* [Collected data]:

****************************************

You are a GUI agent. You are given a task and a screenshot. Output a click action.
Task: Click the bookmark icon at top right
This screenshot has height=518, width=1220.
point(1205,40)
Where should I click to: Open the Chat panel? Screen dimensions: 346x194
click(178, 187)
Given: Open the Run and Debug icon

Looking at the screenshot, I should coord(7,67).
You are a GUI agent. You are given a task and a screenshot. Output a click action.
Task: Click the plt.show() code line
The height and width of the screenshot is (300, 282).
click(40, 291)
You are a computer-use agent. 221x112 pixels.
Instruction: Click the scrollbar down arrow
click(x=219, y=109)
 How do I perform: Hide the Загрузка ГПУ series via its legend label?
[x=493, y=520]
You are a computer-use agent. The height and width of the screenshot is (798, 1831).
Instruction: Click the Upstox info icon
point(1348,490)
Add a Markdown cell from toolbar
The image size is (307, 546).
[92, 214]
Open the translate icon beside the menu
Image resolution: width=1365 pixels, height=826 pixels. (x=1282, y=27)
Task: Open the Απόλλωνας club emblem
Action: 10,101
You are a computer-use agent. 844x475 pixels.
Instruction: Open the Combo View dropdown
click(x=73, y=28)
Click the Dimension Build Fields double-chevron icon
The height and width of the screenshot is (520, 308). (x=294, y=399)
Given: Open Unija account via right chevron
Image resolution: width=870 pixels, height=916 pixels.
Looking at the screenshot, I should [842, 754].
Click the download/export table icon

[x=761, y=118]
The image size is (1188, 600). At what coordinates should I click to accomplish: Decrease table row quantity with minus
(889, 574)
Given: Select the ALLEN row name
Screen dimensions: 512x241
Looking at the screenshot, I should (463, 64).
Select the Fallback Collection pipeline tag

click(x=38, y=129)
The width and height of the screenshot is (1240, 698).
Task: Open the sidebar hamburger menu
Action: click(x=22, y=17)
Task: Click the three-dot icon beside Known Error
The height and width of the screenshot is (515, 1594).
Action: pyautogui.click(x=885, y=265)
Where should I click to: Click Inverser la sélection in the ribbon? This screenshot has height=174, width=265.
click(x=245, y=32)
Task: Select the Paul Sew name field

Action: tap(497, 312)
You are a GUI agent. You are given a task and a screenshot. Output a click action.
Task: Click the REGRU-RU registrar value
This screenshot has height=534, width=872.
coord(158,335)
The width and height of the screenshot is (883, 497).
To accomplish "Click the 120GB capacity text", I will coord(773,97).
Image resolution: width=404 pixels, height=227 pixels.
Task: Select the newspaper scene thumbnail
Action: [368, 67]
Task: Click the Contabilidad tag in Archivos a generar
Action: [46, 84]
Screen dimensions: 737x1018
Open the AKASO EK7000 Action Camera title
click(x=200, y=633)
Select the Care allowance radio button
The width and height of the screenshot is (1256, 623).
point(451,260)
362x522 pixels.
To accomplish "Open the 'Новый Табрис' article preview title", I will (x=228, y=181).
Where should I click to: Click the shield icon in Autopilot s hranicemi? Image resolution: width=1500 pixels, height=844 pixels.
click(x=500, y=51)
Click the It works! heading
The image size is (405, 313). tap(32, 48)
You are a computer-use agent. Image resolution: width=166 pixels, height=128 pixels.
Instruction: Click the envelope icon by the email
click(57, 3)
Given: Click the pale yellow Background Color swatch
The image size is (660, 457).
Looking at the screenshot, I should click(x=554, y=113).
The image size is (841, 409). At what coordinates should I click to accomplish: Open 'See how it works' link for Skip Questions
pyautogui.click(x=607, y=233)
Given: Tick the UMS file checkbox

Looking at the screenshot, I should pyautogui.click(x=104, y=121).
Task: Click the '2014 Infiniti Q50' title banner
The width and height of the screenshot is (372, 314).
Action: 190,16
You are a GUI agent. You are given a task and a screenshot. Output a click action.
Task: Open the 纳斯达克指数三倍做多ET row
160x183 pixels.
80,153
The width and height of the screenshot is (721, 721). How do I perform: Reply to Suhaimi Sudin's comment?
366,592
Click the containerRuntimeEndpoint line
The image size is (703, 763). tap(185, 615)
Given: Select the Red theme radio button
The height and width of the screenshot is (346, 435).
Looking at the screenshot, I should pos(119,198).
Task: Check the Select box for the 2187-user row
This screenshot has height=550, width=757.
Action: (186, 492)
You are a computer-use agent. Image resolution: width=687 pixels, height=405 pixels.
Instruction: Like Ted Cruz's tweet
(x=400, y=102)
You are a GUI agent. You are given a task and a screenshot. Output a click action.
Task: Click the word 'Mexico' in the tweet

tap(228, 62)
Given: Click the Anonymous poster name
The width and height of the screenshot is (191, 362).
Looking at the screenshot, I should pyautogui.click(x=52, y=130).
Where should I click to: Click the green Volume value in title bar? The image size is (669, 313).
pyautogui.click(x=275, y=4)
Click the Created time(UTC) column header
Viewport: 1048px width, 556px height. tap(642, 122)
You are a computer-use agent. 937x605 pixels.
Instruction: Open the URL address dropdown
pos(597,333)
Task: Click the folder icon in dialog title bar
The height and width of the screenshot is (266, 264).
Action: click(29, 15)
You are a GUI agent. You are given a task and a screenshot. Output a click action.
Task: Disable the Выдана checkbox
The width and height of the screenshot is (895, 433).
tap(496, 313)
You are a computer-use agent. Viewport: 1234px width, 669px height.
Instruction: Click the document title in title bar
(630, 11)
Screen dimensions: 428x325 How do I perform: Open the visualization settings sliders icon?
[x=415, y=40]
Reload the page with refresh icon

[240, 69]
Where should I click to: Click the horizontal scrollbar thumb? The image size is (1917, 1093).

****************************************

* [Your goal]: Reproduce the portion of the data above that runs from its very first line down to and including the line containing "Looking at the screenshot, I should coord(7,67).".

* [Result]:
You are a GUI agent. You are given a task and a screenshot. Output a click action.
Task: Click the bookmark icon at top right
This screenshot has height=518, width=1220.
point(1205,40)
Where should I click to: Open the Chat panel? Screen dimensions: 346x194
click(178, 187)
Given: Open the Run and Debug icon

Looking at the screenshot, I should coord(7,67).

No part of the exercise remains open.